Spanish studio ALT arquitectura has recently completed the Roncero House project.
This two story contemporary residence is located in Madrid, Spain.
Roncero House by ALT arquitectura:
“Built into a slope, the project is a two-story house with distinct entrances on each floor. The property is developed as a narrow longitudinal scheme to make the most of the garden plot. The volume arises from the main street of the merger of the two branches of access and it develops as a concrete materialization in the first floor, which rises to close the volume weightless cantilever.
This house is perhaps the most expressive done by ALT arquitectura. They designed the house with huge concrete surfaces flying over the ground, without giving too many clues of structural performance. We were looking for a non-logical structure to provide spaces with something magical.

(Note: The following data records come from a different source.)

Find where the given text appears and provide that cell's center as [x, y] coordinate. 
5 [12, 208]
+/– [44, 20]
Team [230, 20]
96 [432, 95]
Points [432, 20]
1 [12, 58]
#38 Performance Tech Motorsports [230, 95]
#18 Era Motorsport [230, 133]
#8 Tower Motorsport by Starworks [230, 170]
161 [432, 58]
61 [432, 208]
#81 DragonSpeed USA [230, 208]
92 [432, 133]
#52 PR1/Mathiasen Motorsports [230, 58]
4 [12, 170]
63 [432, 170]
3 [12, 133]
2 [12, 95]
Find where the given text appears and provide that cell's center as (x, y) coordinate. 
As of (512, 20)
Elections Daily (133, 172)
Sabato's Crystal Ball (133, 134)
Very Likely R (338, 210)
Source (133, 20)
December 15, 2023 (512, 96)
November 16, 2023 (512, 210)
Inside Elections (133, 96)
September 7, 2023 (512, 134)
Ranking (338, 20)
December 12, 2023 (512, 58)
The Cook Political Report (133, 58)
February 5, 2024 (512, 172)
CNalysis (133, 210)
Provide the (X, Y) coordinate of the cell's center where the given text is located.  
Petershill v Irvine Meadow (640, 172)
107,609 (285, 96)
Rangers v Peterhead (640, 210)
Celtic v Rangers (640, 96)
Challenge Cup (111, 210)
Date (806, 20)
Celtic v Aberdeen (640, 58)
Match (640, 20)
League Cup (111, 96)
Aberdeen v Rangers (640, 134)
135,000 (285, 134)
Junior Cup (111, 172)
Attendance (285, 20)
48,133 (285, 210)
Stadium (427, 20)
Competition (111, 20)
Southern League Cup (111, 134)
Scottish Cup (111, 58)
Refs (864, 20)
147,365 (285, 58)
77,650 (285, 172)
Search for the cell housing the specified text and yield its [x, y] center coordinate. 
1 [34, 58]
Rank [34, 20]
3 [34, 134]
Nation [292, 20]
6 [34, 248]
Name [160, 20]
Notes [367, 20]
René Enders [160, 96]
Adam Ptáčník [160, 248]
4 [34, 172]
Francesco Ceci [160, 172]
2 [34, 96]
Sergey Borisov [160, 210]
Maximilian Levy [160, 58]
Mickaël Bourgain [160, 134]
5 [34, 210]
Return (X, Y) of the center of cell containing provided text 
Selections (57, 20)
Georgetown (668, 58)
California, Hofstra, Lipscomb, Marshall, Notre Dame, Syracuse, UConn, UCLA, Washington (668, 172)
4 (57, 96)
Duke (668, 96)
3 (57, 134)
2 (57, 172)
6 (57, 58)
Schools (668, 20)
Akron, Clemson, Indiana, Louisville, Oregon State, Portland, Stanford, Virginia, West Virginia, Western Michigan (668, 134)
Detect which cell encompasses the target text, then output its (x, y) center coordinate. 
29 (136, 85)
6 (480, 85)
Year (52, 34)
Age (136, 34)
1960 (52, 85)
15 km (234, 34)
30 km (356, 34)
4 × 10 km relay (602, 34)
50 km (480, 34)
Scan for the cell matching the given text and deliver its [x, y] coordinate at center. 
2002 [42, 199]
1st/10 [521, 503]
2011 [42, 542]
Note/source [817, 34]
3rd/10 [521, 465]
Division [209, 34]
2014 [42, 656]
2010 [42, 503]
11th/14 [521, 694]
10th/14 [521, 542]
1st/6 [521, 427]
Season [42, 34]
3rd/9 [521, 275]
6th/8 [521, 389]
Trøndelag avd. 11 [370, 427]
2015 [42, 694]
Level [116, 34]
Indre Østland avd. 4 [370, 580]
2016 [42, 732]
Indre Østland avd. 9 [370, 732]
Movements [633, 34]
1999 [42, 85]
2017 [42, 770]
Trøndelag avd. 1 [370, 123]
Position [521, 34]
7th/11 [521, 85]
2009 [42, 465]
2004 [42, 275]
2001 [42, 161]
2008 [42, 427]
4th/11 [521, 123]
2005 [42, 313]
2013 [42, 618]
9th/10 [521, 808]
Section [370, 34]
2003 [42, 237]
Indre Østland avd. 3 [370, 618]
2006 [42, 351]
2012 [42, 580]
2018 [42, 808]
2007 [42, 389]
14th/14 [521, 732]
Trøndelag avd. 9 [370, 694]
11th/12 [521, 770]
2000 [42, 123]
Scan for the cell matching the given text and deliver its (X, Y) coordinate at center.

The volume setting has been designed to deceive the intuitive structural sense that tells us why things do not fall. Contemplating large and heavy volumes of concrete without knowing where they hold creates an odd and pleasant sensation. The heavy becomes light. The large glass skylight manages to create the feeling of being outside, and increase the lightness of the staircase. They used calibrated round20mm, and end result has a surprising rigidity. IPE200 beams that support the treads hanging were bolted to the concrete by a plate dimension of the head of the beam.
The space changes with movement and with the variable interaction of sunlight. The house is composed of overlapping spatial concepts. Some are more three-dimensional, others are more bi-dimensional, and everything is woven by one-dimensional vertical rods of the ladder.
The material that creates the main enclosure is concrete. What is not concrete, or fluted metal is polished stainless steel. The windows are aluminum finished steel. They selected a special profile of straight angles. The architects intention is that nature is reflected in the skin of the building, accentuating the flight of the large volume of concrete.”